So often those multimedia databases have this high dimensionality problem. So different
systems. Though the details could vary, a lot of existing multimedia database systems use those
high level techniques of reducing the data in both query to get the candidate first. Then narrow
down to the right result later.
So for the first step of dimensionality reduction, you will have two goals. First you want to ensure
the correctness. For that your candidate from the step one should be guaranteed to contain all
the right results. So for that you need to ensure that the distance between two code in the
reduced space should be smaller than or equal to the distance in the original space.
And also in order to ensure efficiency of how much you need to access to get the top K result, in
order for that to be small, the distance in the reduced space should preserve the distance
relationship in the original space as much as possible. So here the delta is quantifying those
differences in terms of distances.
So now you need to find the -- reduce the dimensionality, pursuing both goals and that problem is
known as NP hard. So in the paper we are developing a greedy approximation scheme. So the
detail I'll skip it for today's talk.
So once dimensionality is reduced, for instance, if your code is reduced to the two dimensional
data, then your code is like a point, now a point in the two dimensional data space, then you can
build some index structure on it and there are many multi-dimensional index structures you can
use. And one of the well known tree structure is R tree. What it does is grouping those points
that are nearby as bounding rectangles, and that will be the tree node like this. And then those
rectangles are hierarchically organized until every code is one rectangle.
Then what's great about doing this is that once the query is given, again the query will be another
two dimensional point, then we need to access the candidates around the query point. Once we
build the index structure to accessing those candidates, we'll be very efficient by only accessing
the rectangles that contain those search parameter. So you can just access those three nodes
and get all the potential top result. So we will build the R tree index, and there are many
off-the-shelf R tree implementation on the Web which you can use. However, we found out that
the performance of those off-the-shelf implementation was not efficient enough so what we did
was we designed our own algorithm for building index and traversing the index. So, for instance,
for building index, we know what kinds of query workloads are to get the candidates for software
search. So we can use those knowledge to group together the candidates that are likely to be
accessed together to incur much less IL cost. And for traversal to get to the candidates, classic
approach will be the two-step approach. So you traverse index first to get the candidate
boundary and then you traverse that index again to get the original data of those candidates and
then rank it. What we proposed in this paper is to combine those two steps into one. We call that
interleaved. If you do that the obvious advantage will be avoiding those redundant, the second
index traversal. But there is actually the downside of it as well, because only after you are done
with the entire filtering step you know the exact candidate boundary. But if you try to get the
entire data during the filtering, try to interleave those two steps the candidate bound you know
during those filter phase is overestimation of candidate boundary. So you will need to access a
few more extra candidates which will incur extra costs.
So there is plus and minus, and what we did is well now our search range is larger, but we can
design some IO optimization technique so that larger request extra cost for larger requests can
be minimized by amortizing those IO costs.
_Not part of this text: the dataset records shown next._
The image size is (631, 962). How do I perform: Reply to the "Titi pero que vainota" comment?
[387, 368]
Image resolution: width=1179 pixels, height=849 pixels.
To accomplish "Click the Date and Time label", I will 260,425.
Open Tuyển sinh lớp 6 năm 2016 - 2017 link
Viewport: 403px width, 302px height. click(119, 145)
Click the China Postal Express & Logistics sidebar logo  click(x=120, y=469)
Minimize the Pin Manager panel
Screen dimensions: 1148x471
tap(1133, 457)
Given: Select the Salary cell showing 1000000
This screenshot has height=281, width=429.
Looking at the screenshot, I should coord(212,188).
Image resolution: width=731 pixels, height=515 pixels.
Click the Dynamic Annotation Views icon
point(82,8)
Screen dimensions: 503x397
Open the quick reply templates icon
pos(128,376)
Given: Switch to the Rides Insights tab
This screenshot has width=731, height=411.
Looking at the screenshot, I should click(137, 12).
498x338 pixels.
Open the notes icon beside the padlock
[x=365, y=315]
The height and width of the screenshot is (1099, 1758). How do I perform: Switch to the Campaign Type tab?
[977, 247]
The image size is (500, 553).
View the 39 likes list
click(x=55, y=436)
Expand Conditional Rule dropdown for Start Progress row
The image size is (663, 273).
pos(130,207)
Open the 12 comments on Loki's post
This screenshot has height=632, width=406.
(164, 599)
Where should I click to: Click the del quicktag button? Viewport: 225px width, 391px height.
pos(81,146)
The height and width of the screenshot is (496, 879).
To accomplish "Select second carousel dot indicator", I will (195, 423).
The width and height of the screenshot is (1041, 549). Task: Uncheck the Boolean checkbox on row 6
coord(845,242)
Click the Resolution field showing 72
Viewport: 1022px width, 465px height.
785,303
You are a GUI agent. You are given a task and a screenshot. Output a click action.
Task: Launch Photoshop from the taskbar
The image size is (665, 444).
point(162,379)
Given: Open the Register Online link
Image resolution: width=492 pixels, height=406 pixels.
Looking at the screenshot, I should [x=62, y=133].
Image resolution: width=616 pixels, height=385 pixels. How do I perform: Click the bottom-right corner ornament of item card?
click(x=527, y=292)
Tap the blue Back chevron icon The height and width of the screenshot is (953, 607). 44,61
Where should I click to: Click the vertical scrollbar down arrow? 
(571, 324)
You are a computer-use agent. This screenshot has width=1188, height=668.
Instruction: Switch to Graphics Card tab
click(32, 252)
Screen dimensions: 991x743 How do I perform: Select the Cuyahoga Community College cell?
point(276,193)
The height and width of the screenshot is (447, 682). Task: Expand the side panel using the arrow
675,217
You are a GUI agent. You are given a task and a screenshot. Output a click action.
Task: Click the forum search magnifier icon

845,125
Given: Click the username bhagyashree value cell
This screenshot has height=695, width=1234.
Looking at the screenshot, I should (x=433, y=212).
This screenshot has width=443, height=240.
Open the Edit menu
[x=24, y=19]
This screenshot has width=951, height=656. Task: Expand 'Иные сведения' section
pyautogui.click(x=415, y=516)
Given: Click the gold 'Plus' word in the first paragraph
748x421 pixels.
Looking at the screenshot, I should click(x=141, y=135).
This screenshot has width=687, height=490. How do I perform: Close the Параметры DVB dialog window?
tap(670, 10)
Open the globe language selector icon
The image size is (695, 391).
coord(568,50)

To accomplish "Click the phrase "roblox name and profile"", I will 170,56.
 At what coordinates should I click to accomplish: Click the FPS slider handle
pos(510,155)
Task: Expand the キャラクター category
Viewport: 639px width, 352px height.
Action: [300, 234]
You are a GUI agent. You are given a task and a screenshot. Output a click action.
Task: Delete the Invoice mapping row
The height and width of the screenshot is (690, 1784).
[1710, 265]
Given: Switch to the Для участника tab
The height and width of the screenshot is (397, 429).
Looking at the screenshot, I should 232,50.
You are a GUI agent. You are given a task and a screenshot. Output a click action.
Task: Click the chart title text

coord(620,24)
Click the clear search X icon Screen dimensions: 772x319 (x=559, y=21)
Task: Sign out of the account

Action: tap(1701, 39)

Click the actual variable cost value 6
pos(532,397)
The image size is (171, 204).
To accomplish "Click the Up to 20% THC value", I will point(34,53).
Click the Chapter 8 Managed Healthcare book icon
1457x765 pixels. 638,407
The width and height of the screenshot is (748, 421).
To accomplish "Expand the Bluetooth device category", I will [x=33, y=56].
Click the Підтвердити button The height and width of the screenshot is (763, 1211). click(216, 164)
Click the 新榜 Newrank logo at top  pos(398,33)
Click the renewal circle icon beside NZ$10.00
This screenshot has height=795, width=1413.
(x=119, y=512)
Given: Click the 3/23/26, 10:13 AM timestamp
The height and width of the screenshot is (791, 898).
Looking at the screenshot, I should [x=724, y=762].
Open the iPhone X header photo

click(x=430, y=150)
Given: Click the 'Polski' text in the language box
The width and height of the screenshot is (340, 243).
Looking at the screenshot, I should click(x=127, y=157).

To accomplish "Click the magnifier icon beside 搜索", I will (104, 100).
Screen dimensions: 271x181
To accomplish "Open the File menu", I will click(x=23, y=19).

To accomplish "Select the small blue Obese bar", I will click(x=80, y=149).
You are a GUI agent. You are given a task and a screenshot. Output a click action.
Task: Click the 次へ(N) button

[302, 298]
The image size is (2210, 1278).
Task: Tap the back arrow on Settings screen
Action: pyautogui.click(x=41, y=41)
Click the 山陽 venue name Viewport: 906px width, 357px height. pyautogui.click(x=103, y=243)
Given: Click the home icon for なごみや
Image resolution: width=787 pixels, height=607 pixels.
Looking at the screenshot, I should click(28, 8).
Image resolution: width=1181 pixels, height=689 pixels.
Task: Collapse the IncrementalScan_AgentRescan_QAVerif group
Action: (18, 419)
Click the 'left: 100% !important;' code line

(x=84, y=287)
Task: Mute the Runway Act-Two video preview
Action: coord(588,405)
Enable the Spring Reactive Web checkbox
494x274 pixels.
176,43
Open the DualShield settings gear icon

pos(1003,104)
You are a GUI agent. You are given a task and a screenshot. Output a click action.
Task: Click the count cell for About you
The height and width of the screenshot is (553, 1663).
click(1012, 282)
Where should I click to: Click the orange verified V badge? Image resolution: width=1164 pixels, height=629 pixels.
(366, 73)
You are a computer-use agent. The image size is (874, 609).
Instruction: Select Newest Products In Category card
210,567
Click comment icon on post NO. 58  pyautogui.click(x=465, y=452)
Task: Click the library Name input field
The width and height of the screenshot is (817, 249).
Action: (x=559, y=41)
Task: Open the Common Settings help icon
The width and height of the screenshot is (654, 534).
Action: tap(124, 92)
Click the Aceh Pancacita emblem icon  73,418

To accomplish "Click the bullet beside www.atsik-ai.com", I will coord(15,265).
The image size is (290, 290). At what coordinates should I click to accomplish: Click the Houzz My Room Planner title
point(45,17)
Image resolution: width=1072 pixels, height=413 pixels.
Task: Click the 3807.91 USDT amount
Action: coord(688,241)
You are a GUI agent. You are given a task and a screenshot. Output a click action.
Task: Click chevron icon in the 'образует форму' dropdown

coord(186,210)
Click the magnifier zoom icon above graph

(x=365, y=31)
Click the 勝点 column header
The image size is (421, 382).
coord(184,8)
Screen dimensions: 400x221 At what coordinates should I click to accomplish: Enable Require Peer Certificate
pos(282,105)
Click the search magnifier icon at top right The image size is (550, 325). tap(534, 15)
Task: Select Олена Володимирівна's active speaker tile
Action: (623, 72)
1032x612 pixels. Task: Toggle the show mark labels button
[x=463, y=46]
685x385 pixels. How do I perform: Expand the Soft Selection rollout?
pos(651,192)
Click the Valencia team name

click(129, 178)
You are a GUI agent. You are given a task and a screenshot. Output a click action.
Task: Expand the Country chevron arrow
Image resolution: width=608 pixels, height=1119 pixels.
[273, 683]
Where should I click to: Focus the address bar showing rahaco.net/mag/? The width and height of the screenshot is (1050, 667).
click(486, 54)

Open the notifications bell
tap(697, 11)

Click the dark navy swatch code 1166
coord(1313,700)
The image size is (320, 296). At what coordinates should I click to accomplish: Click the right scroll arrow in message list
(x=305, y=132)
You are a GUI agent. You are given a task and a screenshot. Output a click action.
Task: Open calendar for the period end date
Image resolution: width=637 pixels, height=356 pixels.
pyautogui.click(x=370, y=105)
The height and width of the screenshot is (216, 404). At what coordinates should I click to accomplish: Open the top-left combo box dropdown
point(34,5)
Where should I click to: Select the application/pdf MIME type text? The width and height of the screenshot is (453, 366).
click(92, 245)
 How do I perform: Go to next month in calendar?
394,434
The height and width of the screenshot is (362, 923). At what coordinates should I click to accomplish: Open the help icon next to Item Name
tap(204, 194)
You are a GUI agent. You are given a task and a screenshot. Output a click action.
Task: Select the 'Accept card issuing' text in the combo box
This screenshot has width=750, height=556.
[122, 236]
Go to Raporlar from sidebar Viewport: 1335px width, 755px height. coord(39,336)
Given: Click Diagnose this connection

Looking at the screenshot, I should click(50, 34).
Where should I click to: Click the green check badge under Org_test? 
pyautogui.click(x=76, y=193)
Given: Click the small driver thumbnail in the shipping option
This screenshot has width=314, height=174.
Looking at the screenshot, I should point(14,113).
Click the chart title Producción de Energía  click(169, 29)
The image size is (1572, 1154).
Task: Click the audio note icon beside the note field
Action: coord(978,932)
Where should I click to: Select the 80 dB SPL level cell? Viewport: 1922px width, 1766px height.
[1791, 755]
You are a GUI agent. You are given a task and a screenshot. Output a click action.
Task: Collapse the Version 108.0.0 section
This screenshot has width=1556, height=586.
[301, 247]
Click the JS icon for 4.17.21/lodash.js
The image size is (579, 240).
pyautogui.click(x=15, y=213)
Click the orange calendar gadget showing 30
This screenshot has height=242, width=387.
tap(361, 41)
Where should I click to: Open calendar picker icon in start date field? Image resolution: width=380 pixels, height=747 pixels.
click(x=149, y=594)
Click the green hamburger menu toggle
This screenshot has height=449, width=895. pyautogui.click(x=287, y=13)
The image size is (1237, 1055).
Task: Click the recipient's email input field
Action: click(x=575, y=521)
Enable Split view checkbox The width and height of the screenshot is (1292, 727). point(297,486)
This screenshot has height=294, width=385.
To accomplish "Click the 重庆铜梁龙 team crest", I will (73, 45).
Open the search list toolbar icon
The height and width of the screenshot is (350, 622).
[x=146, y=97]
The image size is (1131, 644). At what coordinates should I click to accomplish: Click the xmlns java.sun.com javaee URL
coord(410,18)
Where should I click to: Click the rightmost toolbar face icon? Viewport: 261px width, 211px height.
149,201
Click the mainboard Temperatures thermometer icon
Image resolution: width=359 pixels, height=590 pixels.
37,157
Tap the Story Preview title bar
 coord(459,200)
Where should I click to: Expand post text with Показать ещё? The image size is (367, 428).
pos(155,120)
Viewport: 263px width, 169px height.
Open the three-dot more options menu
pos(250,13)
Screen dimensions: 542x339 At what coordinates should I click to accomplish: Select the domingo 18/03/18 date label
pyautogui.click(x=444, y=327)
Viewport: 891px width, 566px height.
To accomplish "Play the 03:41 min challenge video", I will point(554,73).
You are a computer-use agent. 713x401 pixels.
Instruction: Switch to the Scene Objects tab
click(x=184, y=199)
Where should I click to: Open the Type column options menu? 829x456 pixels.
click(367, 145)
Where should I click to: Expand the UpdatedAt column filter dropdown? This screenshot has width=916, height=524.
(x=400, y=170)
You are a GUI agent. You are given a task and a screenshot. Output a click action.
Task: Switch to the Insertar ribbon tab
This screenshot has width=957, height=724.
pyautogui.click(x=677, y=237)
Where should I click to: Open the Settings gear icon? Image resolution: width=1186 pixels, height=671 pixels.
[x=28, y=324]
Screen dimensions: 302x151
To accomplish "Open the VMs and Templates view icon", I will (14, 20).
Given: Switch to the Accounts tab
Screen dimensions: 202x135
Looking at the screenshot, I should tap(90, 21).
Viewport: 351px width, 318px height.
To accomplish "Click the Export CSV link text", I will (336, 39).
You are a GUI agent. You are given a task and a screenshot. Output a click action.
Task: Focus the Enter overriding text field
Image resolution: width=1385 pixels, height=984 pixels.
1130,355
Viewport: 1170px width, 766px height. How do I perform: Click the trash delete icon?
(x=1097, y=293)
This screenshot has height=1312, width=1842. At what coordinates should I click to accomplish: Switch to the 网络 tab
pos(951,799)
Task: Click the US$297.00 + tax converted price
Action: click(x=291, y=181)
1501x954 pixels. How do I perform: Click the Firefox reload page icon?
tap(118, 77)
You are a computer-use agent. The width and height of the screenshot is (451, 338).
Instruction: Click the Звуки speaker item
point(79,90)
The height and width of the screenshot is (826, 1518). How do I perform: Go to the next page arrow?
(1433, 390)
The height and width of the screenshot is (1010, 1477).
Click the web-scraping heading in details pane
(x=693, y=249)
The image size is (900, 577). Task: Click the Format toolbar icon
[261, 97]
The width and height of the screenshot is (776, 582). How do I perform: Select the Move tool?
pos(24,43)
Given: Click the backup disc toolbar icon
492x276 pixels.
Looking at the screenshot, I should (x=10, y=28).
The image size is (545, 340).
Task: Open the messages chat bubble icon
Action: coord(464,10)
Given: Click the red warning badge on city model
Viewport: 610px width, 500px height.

So adding pluses and minuses over all we found this interleaving strategy was most efficient. So
that is our winner strategy. And also these two algorithms are exact clone detection. But often
you can, those often ranking is somewhat tolerant to a little bit of approximation. So if your
application can tolerate some loss in terms of accuracy, then you can also approximate, which we
are also developing, we are also proposing an approximation algorithm which is 20 to 30 times
faster, if you can allow 20 percent loss in terms of precision.
So those are the algorithm. So what we did is we build a code corpus out of JDK and 400 Java
open source projects we collected from the Web and we first generated characteristic vectors
using the existing tool that's used for the off line clone detection.
And for building those indexes for those open source corpus, the time it takes building those
index can take anywhere from 0.5 seconds to about two minutes. However, what we want to
stress here is that indexes build once and then can be used over and over for different query. So
that will be built offline and will be used over and over for different queries. So what we want to
make it instant is actually this querying time. So this is comparing the querying time for, say, up
to 1.6 million vectors. And when we are looking for top -- when we're retrieving top 20 result and
compared to the scan, the interleaving -- so the second line is the two step approach and the third
line is interleaving algorithm. And the interleaving algorithm is about up to 40 times faster and the
querying time is within the range of one second or .1 second which was the range we were
targeting to.
And also we did the same experiment for over different K, depending on how many top results
we're retrieving. And again we are much faster than scan and well scaled over increasing K.
And also we also compared with LSA, LSH which is used by DECKARD tool, and we also
observed that our R tree-based algorithm is about 40 times faster than the existing tool. And here
the missing points for LSH is because of the insufficient memory. So we couldn't get the data
point for that with the system setting we have. And we're about 40 times faster compared to the
existing tool.
So with that, I want to conclude this talk. Through this talk. But what I wanted to say we can
apply many search-driven approaches to contribute to software development process and for the
first paper we found out that we can use search techniques and open source code base to extract
high quality example that can help developers learn how to use those APIs and also I'm
interested in making those semantic code search as instant so that we can interact those lookup
sessions with development.
And I think there are many open questions. We are using characteristic vector representation but
obviously there can be many different ways to represent more semantics from the code like the
structural info or static analysis or so on.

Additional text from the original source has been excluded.